The New York Department of Transportation released its draft environmental impact statement of the community grid option Monday evening, a project that would transform the portion of highway into a network of city streets and divert thru traffic to Interstate 481. It is estimated to cost $1.9 billion and take around five years to construct.

Both Walsh and McMahon — who didn’t exactly see eye-to-eye on the best solution for the aging interstate, both emphasized that the next step in the process is crucial. Officials have spent years listening to public opinion on the options for 81’s future — which included an underground tunnel or simply rebuilding the viaduct as it is — and now they will have to listen to the concerns that will come should the community grid move forward as the final solution. That includes those in the city and the surrounding suburbs.

“The goal at the end of this project is to have a community that is together and that there are not communities that were shortchanged similar to what happened to the 15th ward before,” County Executive McMahon said, referencing the neighborhood that was negatively impacted when the interstate was built more than half a century ago.

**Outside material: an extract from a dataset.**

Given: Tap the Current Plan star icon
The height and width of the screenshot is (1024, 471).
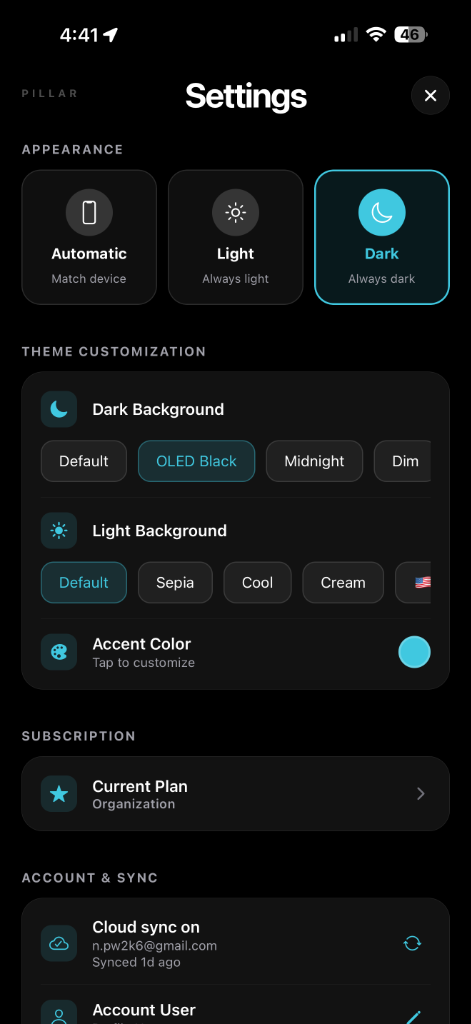Looking at the screenshot, I should click(x=59, y=793).
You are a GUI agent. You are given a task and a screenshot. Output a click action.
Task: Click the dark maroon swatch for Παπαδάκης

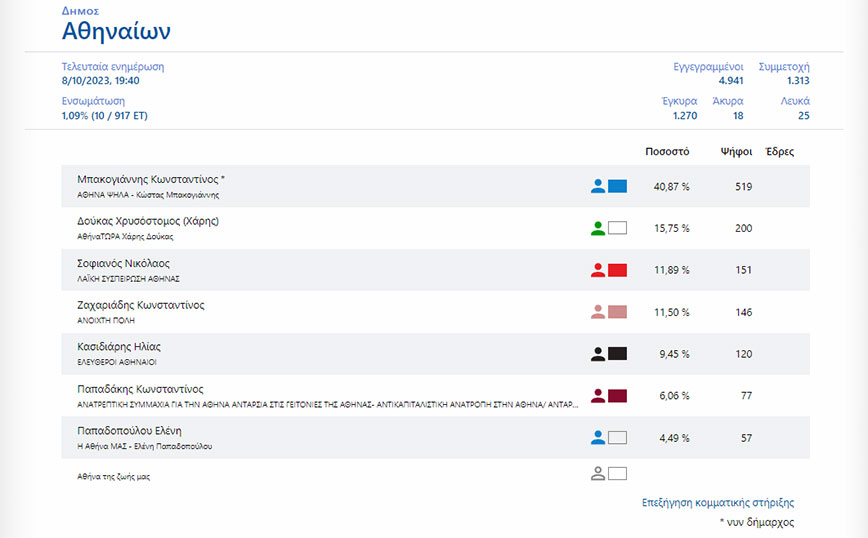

“History will judge us not on this decision today, but on what the final environmental impact statement says and mitigation has to be in that document for this to be a success for the region,” McMahon went on to say.

The public engagement and comment period will extend through the end of the year and Wash and McMahon said they expect a final environmental impact statement in 2020.

“Those who are living in the shadow of this viaduct, particularly those within the Syracuse Housing Authority properties, those that live on the south side, those that live on the north side that will be most directly impacted by this project, we must make sure that they are informed and that they are heard, that we hear them,” Walsh said.

Walsh and McMahon also said that listening can’t just be about the proposed end product but also the lengthy construction process.

“During the construction phase, there will be challenges in terms of getting around in the community,” Walsh said. “We’ve asked every one of our departments to share information on where they feel like their operations would be impacted, both in the long-term and the short-term.”

“One of the things we looked at in our briefing today is the infrastructure under the ground,” McMahon said. “The water pipes and the sewer pipes. When you dig up the street, are you paying for those pipes? If so at one point do you pay for those pipes? These are all conversations that the devil is in the details and it’s a unique opportunity to solve lots of things at one time when you can dig the way that they’re going to have to dig.”

McMahon added that the project can completed in its five-year timeline “if we come together.”